*** EXTRACTED RECORDS Section Begins ***

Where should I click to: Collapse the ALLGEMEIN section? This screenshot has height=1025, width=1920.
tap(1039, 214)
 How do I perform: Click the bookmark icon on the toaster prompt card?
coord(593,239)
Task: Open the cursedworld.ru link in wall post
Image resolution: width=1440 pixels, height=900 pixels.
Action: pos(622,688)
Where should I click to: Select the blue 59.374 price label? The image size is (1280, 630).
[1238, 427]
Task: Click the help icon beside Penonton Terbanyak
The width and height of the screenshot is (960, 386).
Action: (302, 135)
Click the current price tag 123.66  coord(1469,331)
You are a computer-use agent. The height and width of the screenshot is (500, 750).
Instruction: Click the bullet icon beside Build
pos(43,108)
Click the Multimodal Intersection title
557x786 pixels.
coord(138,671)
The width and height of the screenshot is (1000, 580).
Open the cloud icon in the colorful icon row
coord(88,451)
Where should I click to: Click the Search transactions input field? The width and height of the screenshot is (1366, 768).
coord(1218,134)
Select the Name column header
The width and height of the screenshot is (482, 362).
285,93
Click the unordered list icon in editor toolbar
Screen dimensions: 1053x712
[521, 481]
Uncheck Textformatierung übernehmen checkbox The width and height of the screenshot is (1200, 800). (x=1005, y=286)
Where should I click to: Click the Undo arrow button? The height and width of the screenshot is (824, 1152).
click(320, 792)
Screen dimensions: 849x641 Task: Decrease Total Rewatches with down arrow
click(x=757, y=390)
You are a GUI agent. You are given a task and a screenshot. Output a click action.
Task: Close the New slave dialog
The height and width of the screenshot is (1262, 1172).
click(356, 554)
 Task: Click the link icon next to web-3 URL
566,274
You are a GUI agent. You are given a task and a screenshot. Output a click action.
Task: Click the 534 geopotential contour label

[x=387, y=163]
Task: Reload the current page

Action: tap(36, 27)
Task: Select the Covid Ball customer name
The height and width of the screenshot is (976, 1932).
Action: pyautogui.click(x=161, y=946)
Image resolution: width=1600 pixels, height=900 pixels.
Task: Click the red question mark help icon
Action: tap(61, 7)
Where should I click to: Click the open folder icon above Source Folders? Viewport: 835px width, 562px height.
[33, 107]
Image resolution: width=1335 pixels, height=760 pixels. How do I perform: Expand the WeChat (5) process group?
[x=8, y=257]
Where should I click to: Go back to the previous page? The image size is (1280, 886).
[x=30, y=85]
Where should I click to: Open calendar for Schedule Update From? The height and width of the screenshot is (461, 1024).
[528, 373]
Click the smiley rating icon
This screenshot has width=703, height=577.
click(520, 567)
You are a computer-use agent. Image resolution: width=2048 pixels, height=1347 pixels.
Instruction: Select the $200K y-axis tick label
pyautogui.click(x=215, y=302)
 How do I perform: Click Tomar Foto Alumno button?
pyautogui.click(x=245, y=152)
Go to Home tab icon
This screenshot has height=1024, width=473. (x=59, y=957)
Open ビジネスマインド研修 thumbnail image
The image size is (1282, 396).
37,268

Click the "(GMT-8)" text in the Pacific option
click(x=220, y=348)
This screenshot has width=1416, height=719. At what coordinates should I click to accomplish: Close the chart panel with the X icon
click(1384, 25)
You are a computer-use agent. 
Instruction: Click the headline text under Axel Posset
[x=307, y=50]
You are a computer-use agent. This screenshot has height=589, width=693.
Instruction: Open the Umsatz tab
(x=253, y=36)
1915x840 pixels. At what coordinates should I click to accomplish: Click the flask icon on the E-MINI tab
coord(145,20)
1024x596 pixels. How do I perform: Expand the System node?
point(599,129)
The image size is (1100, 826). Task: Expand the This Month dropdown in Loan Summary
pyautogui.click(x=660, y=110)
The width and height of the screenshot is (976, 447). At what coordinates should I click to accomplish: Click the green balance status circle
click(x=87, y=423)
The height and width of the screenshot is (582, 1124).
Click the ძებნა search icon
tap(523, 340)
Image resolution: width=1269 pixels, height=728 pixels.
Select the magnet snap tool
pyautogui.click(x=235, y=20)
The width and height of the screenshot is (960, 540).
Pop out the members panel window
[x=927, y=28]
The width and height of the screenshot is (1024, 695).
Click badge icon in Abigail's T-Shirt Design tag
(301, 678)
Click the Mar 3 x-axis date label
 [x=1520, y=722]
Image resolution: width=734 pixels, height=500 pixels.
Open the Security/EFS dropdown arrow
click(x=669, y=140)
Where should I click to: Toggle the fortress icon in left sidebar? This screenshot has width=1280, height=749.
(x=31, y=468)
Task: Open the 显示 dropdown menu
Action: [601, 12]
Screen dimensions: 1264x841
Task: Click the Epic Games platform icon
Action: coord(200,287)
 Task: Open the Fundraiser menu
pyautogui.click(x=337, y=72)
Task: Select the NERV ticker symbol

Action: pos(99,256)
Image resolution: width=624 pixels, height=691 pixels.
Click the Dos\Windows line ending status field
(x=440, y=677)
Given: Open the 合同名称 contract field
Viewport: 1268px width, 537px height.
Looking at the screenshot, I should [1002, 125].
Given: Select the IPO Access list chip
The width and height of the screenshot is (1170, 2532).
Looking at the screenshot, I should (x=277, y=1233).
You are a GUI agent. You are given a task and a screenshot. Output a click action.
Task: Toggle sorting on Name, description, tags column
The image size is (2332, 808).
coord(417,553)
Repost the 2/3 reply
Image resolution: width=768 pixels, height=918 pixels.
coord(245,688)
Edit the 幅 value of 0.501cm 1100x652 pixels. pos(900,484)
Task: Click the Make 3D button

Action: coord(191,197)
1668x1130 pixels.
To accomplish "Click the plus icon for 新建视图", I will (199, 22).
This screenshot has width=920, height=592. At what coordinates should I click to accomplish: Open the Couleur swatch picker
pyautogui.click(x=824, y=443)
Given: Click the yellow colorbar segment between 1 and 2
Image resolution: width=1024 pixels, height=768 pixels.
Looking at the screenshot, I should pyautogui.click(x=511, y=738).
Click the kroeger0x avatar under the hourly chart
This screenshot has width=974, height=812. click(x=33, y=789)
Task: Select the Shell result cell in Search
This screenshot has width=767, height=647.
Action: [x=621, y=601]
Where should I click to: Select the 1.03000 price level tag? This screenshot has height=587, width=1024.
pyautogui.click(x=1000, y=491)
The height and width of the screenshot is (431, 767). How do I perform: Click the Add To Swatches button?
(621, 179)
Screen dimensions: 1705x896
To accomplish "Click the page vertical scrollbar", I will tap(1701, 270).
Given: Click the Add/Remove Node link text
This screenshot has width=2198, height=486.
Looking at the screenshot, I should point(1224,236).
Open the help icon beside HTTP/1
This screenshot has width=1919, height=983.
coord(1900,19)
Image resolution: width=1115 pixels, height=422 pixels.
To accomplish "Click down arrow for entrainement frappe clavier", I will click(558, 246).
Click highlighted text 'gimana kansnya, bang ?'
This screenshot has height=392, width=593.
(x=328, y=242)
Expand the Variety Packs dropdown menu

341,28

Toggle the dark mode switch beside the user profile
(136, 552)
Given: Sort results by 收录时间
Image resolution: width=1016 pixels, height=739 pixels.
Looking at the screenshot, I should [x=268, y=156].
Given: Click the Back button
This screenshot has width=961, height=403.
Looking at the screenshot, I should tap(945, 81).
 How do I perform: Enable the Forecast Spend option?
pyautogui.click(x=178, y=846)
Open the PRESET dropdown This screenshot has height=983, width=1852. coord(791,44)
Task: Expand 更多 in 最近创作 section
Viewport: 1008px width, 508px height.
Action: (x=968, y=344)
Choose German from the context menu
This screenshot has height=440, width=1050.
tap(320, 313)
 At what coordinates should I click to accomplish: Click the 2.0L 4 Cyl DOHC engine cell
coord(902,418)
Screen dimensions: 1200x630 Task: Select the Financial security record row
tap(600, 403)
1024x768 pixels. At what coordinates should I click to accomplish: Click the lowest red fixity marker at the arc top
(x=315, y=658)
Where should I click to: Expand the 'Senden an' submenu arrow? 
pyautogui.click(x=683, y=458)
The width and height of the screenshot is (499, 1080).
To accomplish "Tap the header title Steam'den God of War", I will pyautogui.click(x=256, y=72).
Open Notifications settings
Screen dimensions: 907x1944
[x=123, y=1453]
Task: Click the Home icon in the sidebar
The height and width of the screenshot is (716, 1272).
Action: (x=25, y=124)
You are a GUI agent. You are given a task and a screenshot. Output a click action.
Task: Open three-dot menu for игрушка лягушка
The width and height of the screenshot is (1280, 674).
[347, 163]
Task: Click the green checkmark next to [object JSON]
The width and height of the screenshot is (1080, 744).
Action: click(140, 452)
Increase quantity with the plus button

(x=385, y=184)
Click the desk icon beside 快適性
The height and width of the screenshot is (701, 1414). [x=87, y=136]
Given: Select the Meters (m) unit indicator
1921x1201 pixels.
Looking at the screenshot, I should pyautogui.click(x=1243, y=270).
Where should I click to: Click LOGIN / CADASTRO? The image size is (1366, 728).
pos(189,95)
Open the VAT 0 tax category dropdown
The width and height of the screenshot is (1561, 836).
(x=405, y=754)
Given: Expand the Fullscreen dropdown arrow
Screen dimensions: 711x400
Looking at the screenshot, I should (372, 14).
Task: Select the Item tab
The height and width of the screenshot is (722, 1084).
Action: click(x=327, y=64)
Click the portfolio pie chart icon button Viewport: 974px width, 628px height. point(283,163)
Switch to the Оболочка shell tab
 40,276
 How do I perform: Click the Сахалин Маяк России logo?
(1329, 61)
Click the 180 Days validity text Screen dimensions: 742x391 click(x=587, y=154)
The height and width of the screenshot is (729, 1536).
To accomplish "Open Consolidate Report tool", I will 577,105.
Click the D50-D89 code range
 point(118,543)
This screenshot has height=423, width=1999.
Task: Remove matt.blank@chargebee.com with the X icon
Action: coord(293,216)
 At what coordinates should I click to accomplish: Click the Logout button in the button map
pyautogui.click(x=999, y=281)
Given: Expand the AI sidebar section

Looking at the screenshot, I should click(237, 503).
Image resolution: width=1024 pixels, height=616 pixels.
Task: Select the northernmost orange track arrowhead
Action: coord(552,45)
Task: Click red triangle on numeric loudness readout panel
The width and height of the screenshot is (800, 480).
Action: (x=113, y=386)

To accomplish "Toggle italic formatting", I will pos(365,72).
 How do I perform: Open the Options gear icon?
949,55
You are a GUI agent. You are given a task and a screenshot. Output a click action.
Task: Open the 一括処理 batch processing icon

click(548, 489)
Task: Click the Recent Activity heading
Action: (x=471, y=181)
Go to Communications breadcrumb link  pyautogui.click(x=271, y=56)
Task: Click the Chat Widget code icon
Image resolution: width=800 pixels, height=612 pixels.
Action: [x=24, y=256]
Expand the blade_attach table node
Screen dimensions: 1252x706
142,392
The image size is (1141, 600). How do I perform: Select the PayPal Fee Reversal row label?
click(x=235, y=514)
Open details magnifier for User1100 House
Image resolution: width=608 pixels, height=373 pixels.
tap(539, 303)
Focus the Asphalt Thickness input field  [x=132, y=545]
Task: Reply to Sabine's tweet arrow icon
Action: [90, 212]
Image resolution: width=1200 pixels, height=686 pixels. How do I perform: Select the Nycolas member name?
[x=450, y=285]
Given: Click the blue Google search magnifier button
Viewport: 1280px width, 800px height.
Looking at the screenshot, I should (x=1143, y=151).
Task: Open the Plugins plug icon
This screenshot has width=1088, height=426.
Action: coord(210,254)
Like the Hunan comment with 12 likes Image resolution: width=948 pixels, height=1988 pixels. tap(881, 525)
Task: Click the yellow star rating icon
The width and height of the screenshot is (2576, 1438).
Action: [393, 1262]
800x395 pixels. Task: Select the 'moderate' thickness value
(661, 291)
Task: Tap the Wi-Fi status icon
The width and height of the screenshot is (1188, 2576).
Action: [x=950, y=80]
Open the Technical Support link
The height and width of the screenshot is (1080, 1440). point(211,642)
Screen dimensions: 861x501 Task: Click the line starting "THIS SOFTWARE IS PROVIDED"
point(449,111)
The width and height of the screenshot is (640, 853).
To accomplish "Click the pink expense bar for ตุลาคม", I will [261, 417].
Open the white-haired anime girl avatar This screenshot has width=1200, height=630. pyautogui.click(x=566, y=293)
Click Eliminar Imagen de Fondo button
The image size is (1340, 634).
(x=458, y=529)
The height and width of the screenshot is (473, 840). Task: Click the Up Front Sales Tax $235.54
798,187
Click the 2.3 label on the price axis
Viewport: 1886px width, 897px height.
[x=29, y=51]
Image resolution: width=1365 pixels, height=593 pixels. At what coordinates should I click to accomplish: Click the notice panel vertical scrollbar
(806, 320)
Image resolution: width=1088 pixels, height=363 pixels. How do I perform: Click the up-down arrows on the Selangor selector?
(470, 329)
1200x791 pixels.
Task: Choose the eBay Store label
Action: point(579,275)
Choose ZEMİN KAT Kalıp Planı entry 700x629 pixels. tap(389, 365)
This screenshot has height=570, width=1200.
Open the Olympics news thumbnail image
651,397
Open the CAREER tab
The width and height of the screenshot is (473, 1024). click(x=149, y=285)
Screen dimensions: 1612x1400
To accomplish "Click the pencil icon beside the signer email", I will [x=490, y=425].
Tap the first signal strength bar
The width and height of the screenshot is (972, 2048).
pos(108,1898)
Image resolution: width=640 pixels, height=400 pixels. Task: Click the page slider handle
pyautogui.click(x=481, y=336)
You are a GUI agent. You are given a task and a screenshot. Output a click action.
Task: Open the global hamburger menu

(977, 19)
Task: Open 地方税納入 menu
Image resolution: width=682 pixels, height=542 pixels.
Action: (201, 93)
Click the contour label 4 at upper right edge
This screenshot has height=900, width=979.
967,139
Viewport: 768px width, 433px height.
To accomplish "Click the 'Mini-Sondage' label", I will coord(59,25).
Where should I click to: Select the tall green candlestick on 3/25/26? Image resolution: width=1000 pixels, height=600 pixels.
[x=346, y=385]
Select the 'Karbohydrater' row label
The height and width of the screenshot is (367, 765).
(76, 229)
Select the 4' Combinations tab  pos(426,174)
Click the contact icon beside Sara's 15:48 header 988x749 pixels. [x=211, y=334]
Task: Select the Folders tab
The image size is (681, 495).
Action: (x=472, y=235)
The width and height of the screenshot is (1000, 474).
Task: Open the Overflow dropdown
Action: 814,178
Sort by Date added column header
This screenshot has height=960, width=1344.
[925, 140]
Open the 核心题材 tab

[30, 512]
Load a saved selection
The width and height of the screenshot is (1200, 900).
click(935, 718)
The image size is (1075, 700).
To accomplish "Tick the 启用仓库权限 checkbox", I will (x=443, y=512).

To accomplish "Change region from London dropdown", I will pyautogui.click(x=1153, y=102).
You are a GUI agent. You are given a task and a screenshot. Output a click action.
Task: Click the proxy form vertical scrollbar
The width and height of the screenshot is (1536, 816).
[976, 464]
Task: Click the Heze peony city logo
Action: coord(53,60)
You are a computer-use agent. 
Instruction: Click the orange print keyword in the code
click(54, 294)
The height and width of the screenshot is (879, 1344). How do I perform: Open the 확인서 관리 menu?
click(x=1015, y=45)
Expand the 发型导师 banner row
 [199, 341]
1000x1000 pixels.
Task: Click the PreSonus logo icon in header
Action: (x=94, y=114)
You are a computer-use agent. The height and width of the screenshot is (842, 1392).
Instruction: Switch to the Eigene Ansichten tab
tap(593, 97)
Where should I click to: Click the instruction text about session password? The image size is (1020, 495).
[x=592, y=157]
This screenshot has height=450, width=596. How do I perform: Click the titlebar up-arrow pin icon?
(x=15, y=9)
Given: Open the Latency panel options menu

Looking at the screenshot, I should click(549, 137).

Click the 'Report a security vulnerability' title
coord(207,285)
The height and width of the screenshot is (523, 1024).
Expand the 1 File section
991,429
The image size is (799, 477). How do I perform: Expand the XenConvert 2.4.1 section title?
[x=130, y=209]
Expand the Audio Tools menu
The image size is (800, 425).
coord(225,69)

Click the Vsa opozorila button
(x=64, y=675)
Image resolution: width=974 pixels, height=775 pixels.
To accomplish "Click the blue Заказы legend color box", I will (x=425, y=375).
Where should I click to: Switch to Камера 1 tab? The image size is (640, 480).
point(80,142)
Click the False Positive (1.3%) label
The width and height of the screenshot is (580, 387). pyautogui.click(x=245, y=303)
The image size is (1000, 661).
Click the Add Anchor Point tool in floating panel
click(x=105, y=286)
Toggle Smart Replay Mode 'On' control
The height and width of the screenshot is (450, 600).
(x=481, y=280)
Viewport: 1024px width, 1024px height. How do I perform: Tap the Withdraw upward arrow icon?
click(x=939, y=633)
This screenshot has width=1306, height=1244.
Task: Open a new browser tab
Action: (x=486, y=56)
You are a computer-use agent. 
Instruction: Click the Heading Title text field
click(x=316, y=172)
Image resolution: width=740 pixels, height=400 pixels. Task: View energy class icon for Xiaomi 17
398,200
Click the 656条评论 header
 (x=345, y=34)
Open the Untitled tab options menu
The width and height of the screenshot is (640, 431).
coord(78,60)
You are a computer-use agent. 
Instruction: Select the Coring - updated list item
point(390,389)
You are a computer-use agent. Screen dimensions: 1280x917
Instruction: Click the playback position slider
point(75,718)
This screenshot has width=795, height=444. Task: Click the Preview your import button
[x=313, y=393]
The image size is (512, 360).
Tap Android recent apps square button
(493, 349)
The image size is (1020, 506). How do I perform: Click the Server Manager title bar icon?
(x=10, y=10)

*** EXTRACTED RECORDS Section Ends ***

▶ **WORK TASK**: Beginning with the first line of the listing above, please write out every line exactly until you reach the line that contains "is (500, 750).", and include that one too.

▶ **EXPECTED OUTPUT**:
Where should I click to: Collapse the ALLGEMEIN section? This screenshot has height=1025, width=1920.
tap(1039, 214)
 How do I perform: Click the bookmark icon on the toaster prompt card?
coord(593,239)
Task: Open the cursedworld.ru link in wall post
Image resolution: width=1440 pixels, height=900 pixels.
Action: pos(622,688)
Where should I click to: Select the blue 59.374 price label? The image size is (1280, 630).
[1238, 427]
Task: Click the help icon beside Penonton Terbanyak
The width and height of the screenshot is (960, 386).
Action: (302, 135)
Click the current price tag 123.66  coord(1469,331)
You are a computer-use agent. The height and width of the screenshot is (500, 750).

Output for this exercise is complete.